Three artists with three different styles host an interactive exhibit at Crowell Gallery
Arts

Three artists with three different styles host an interactive exhibit at Crowell Gallery

NEWFANE — Matt Peake, Barbara Baker-Bury, and Scott Morgan will exhibit their works at Crowell Art Gallery throughout November.

An opening reception is set for Saturday, Nov. 14, at 1 p.m. Crowell Gallery is at Moore Free Library, 23 West St.

Peake launched his professional career in 1982 as a family physician in rural Vermont. After nearly 25 years he left his practice to pursue a full-time career in art - in dance and the visual arts.

Initially, he says, his paintings were realistic renderings of the nude. His strong interest in movement has taken him in the directions of both the creation of mobiles and the composing and displaying of his works on a rotational frame, the RoFrame. Using that device, he says, has made his artwork “more abstracted, but accessible: unconventional, yet recognizable.”
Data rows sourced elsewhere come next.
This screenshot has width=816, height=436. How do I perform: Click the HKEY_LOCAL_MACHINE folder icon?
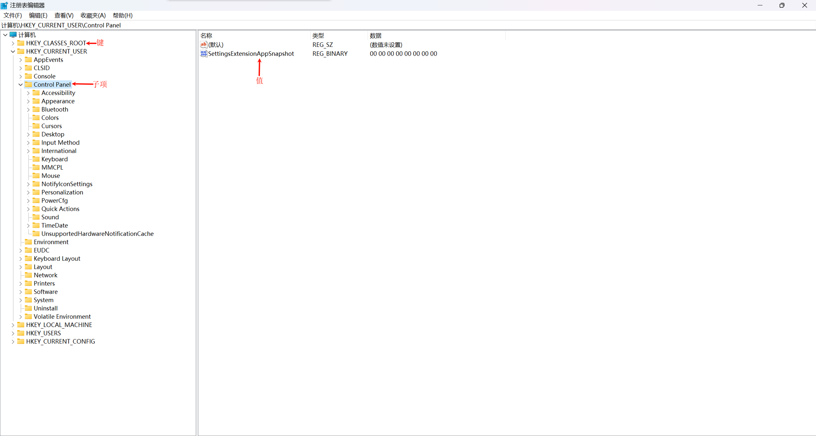(x=21, y=325)
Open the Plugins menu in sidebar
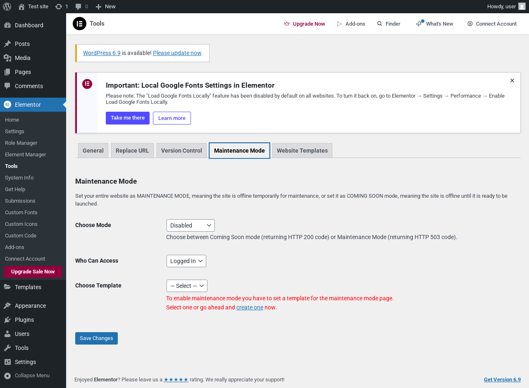Viewport: 529px width, 388px height. pos(24,320)
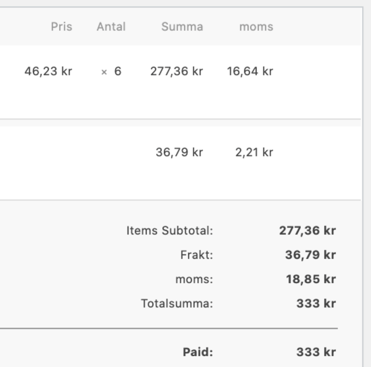Click the moms label in totals
Image resolution: width=371 pixels, height=367 pixels.
[194, 279]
To encourage this interaction, Peake has adds a special event to the exhibit and opening reception. This latest painting, Overlook #25, has not been named. Viewers are asked to turn the painting and, with each turn, suggest a title. In return each participant will receive a card/reproduction of the painting. Peake says that he'll choose a name for his painting from among all the titles submitted that day.

Baker-Bury launched her painting career at Crowell Gallery in 2006 with a solo show. Long interested in the role of the unconscious in her work, Baker-Bury says she hopes “to silence the mind and paint spontaneously, following the lead of the emerging painting on the canvas.”

A successful abstract is often interesting from several different directions, upside down or sideways. Turning a painting you soon lose track of a right way up. Using Peake's RoFrame invention, the viewer is invited to rotate the painting to experience it sideways, upside down, around and around to see what is to be found from different perspectives.

Artist and musician Scott Morgan, originally from New York, is an extensive traveler whose experiences have influenced his abstract expressionism with a deep sense of style and an energetic color palette.

“There is an intriguing melodic rhythm and movement to the sculptural aspect of his work,” event organizers say.